Janet Golden, a Rutgers University history professor, specializes in the histories of medicine, childhood and women. Jeffrey Anderson has been researching blues lyrics relating to disease, and has written about the 1918 flu pandemic's impact on Philadelphia.
By Janet Golden and Jeffrey Anderson
Blues music, a soulful and powerful American art form, includes a number of songs about disease in history and about diseases still with us today. Here are some of our favorites.
Jimmie Rogers knew of what he sang; he died of tuberculosis in 1933 at the age of 35. This one-time railroad worker became a southern country music star, famous for his yodeling. He wrote enduring songs that have been covered by many artists.
Tuberculosis was the greatest killer of the 19th century and while it can be treated with antibiotics, multi-drug resistant strains have arisen and it remains a global threat. In 2011, 8.7 million people fell ill with TB, and 1.4 million died.
Health departments around the world observe World TB Day each March 24 to make residents aware of this continuing threat, prevention, and, if need be, cure.
First recorded in 1940, this song is part of legendary American songwriter Woody Guthrie’s musical chronicle of the depression-era dust storms that swept through the prairies following devastating droughts.
People who suffered with dust pneumonia experienced chest pains and fever; some died as the dust prevented their lungs from being cleared.

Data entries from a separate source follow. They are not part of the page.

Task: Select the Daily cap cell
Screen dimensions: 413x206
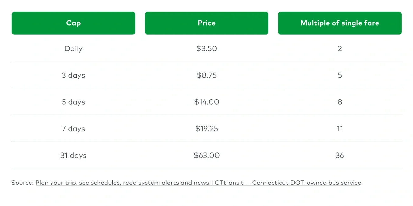Action: coord(73,49)
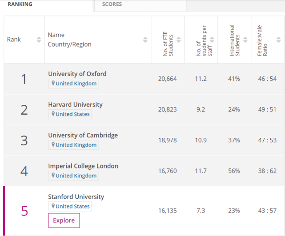285x236 pixels.
Task: Sort by students per staff arrows
Action: point(212,40)
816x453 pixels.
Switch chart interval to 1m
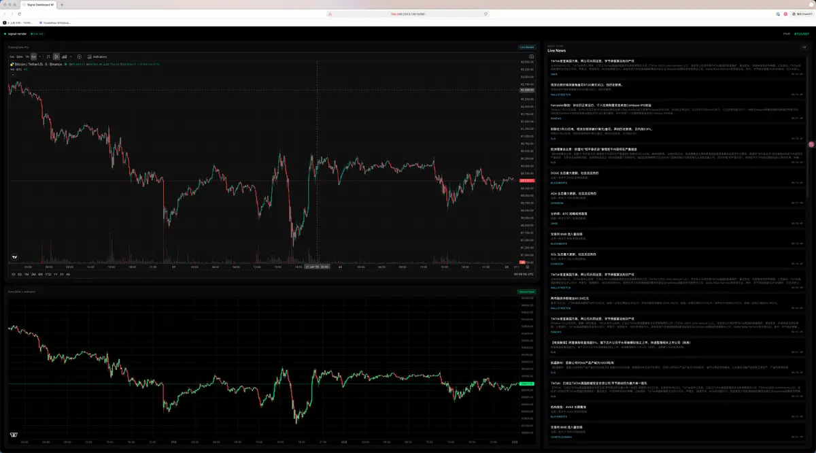[12, 56]
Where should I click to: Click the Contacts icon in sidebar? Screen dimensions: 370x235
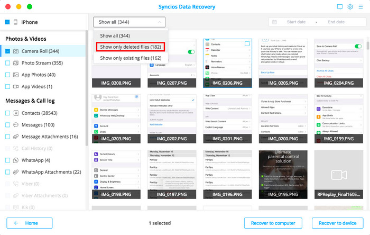(16, 113)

The great influenza pandemic of 1918-1919 killed an estimated 50 million people around the world. In the U.S., 675,00 perished, with an perhaps 28 percent of all Americans infected with the virus. By the time public health officials reacted, the flu was already well on its way to becoming the deadliest pandemic in modern history.
Philadelphia was the hardest hit city in the United States. Struggling to contain the flu from late September through November 1918, city officials led a campaign against spitting, sneezing, and coughing, and shut down schools, saloons, churches, and theaters in an attempt to combat the inevitable. In one October 1918 week, 4,597 Philadelphians died of flu. At times, the city morgue had ten times the number of bodies as coffins, and five supplementary morgues were eventually opened. One funeral home even hired a security guard to protect the coffins from thieves. In the end, approximately 13,000 Philadelphians died from the flu and its complications over an eight-week period.
Asa Martin was a medical school dropout who made a living in music for a time. He recorded this song in 1933 — one of many songs to report on the Prohibition Era outbreak of “Jake Leg,” a motor impairment affecting thousands who consumed an adulterated alcoholic beverage.
We know about the rich musical history of Jake Leg thanks to John Morgan and Thomas Tulloss who published a fascinating article in the Annals of Internal Medicine in 1976 describing the musical legacy of this tragic epidemic. Martin's work has been widely profiled and collections of the many “Jake Leg” songs have been issued.
For us, public health songs don’t provide the same thrill as the true blues, with its rich heritage and emotional power. Nevertheless, we have to end with a nod to the bacteriological revolution that transformed the practice of disease prevention and treatment. In this quirky song, Jonathan Coulton samples the voices from a Kentucky Fried Chicken training video.